そのまま足に力が入らなくなった俺は、フラフラと誰かに操られるように廊下に出て、椅子にドサッと崩れ落ちた。
(マキシムが俺を忘れている・・)
いや・・あの感じだとヴィラのこと自体覚えていない様子だった。
何がどうなっているのか理解できないまま、俺は廊下の椅子で呆けていた。
「ヒロ、こっちにおいで」
しばらくしてマキシムの病室から出てきたドクターは、近くのカンファレンスルームに俺を招き入れた。
「驚いただろう?大丈夫か?今日は一日いろんな事があって疲れたんじゃないか?」
ドクターは手近な椅子に腰掛けると、俺にも座るように促す。
自分の検査に行って、マキシムが戻らず、主人に連絡を取って、ひたすら無事を祈って待って・・
そうだ、色んな事がありすぎて時間の感覚がおかしくなっていたが、これら全てが今日一日の出来事だ。
「さっきの会話でわかったと思うが、マキシムは一部記憶を失くしている。ただ完全に自分が誰だかわからなくなる『全生活史健忘』ではなく、マキシムの場合は自分の名前や生年月日などある程度覚えているから、怪我による一過性の『逆行性健忘』だろう」
「『逆行性健忘』・・ですか?」
「怪我の手前から少しの期間の記憶が抜け落ちてるようだ」
「それはどこから? ヴィラの事も?」
「あぁ・・どうやら軍隊に居た辺りまで遡ってる感じだ。まぁ外傷性の場合、怪我のショックで一時的に記憶が混乱してるだけって事も多いから、一晩寝たら治ってたって事もあるし、数日様子を見てみよう」
「はい・・」
「とりあえず今日はもう遅い。ヒロも戻ってゆっくり休みなさい」
意気消沈している俺を、ドクターは優しく気遣ってくれた。
俺は重くなった体を引きずり病院を出たが、家までどうやって帰ったかわからない。気がつくと真っ暗な玄関で立ち尽くしていた。
(記憶は無くなっていたが、とりあえずマキシムが無事だった。その事を喜ばないと・・)

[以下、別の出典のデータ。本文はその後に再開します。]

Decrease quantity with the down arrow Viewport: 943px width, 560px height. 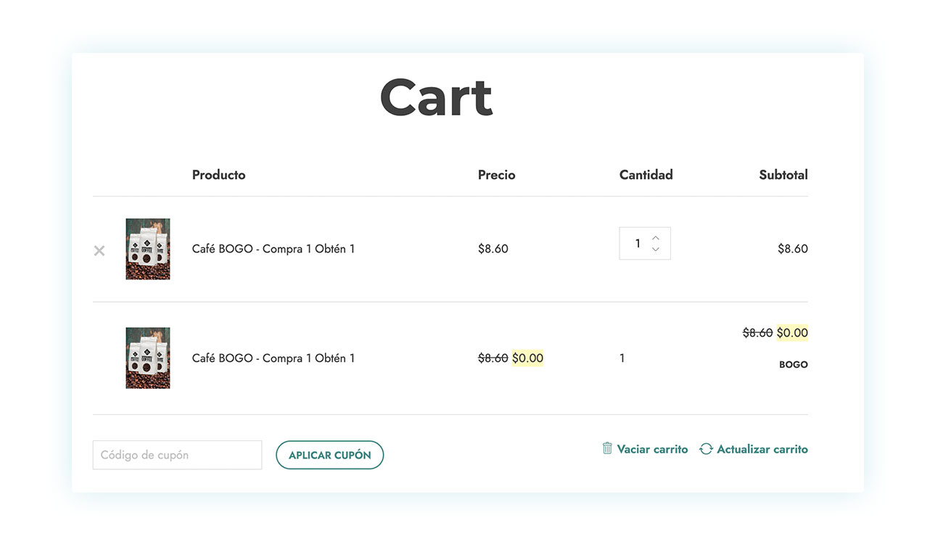point(656,250)
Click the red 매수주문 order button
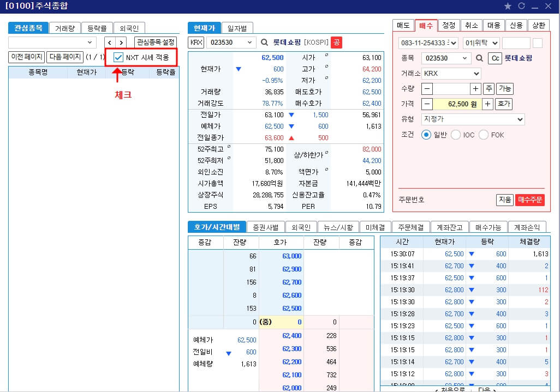The width and height of the screenshot is (560, 392). 529,200
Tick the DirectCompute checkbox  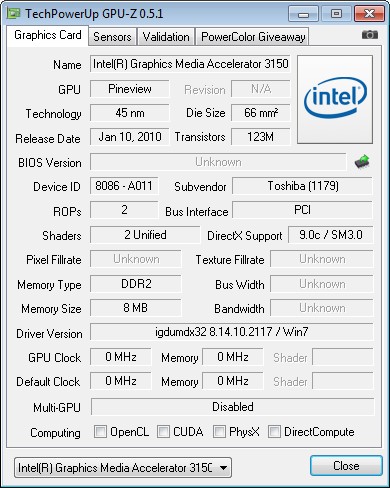[x=274, y=431]
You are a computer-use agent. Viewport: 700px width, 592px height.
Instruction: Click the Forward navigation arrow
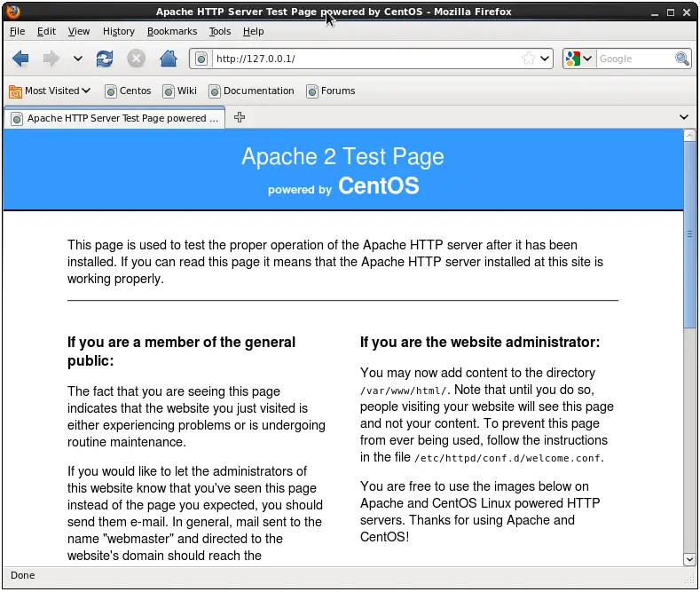tap(51, 59)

俺は自分に言い聞かせ、なんとか2階に上がるとベッドに倒れ込んだ。
「ヒロ、大丈夫か?」
いつの間にか眠っていた俺は、次の日主人の声で目が覚めた。
「夕べ、ドクターから報告を受けたよ。困った事になったね」
「はい・・」
俺はまだ現実味のない感じで力なく答えた。
「今日にでも記憶が戻ってくれてれば、話は簡単なんだが」
「もし・・もしマキシムの記憶が戻らなかったら、どうなるんですか?」
不安な面持ちで主人の顔を見上げる。
「そうだな〜・・もう一度調教からやり直しかな」
「え゛!! 」
「嘘だよ(笑) ヴィラの事も忘れてるようだし、怪我が治って退院となったら解放奴隷にして帰してやろうかとも考えてる」
「そう・・ですか」
(だったら俺も用無しになるのかな・・)
主人の言葉にふとマキシムの為に買われたプレゼントだった事を思い出す。
「マキシムが居なくなっても、ヒロは僕と居てくれるかい?」
「えっ?」
主人が俺の顎に手をかけ、自分の方へ向かせると軽く唇を合わせてきた。
「それともマキシムが居ないとダメかい?」
俺は目を伏せ首を振った。
主人と俺を繋いでいるのはマキシムだ。そのマキシムが居なくなっても、俺はここに居ていいんだろうか・・もしマキシムが居なくなってしまったら・・
考えたくない「もしも」に捕らわれ、俺は思いを断ち切りたくてギュっと目を瞑る。
「ヒロ?」
「俺は・・・3人がいいです」
「そうだね。僕もだよ」
主人は俺を宥めるように頭を胸に抱え込み、背中を優しく撫でてくれた。
「大丈夫。きっとマキシムは僕達の事を思い出すよ。ここで過ごした生活を・・」
珍しくネガティブになっている俺を、主人は「大丈夫だ」と繰り返し、気持ちが浮上するまで言葉をかけてくれた。